Thursday, January 31, 2008

Rates! They are a'fallin!

Ben Bernanke at the FOMC met and cut rates yesterday by another 50bp. Let me just say that, in the past, I've been a big proponent of Bernanke. He is a well respected technocrat and I think he's very intelligent. The current actions of the FOMC are a bit troubling to me... We haven't gone over a cliff yet... but I'd like to see us advance a little more slowly towards the precipice then we seem to be.

Rates have dropped 1.25% in three weeks. That level of drop is unprecedented in modern U.S. Economics. BUT... and this is a big but... we're probably okay as long as the Fed decides, "Okay, we've cut alot... let's wait a bit and see what happens"... The problem that the Fed got into before was that they expected rate cuts to work a little quicker and when they didn't, they worried that they weren't working at all. At a fed funds rate of 3% (prime of 6%) we're now at the bottom edge of what most economists would consider the "neutral, non-inflationary" interest rate (generally regarded to be 3-5%)... The fed is essentially leaning on the accelerator of the economy ever so slightly. Let's now make the mistake we did before and put the petal to the metal, however.
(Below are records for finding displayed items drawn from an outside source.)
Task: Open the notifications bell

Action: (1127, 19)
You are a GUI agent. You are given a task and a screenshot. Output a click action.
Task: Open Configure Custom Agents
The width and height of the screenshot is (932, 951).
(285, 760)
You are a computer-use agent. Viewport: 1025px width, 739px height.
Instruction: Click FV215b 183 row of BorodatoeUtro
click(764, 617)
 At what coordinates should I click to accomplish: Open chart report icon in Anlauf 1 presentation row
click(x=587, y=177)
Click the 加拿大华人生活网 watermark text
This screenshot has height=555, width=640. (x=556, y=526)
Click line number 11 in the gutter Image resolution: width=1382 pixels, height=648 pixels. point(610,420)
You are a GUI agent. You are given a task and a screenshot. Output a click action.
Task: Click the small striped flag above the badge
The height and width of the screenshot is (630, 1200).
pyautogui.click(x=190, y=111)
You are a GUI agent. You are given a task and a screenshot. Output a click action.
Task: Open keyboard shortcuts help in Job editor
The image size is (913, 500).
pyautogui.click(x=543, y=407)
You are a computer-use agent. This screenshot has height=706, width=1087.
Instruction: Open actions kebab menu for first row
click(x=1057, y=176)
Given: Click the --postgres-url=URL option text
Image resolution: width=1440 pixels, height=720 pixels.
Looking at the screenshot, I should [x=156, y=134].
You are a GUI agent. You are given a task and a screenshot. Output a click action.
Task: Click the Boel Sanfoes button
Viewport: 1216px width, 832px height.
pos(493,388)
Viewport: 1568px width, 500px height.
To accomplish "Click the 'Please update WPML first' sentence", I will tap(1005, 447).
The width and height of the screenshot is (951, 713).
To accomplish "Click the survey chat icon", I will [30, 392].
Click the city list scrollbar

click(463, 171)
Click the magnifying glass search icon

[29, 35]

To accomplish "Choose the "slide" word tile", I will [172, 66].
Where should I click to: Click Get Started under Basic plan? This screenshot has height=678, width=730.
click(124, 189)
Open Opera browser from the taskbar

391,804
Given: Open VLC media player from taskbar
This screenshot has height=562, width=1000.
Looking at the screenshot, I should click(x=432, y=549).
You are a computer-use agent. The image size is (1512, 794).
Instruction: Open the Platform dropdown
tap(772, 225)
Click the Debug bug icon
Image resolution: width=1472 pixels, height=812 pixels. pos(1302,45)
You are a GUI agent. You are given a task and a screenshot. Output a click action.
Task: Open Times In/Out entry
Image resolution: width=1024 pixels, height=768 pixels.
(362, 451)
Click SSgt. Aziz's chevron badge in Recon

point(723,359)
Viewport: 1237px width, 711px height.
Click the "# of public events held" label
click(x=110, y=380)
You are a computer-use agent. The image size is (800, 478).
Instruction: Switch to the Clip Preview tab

There's a tendency by FOMC directors, to think of the rate changes (rather than the rate itself) as the accelerator... "If we want to accelerate the economy we should cut rates"... That's not entirely accurate... The first question needs to be, "What's the rate at now?" and if the answer is "Low", the next question should be, "Do we want to accelerate the economy more than we are right now?"

I think the economy doesn't need any acceleration... If we're headed into a recession it's not going to be a typical one. Banks need to purge their bad loans and cure themselves of this moral hazard they've created (i.e. "The Fed will bail us out"). Current markets seem to be pricing in another quarter point rate cut by mid year. That's about the pace I would expect. The fed has now races us considerably lower then we were and its time to pause and catch our breaths.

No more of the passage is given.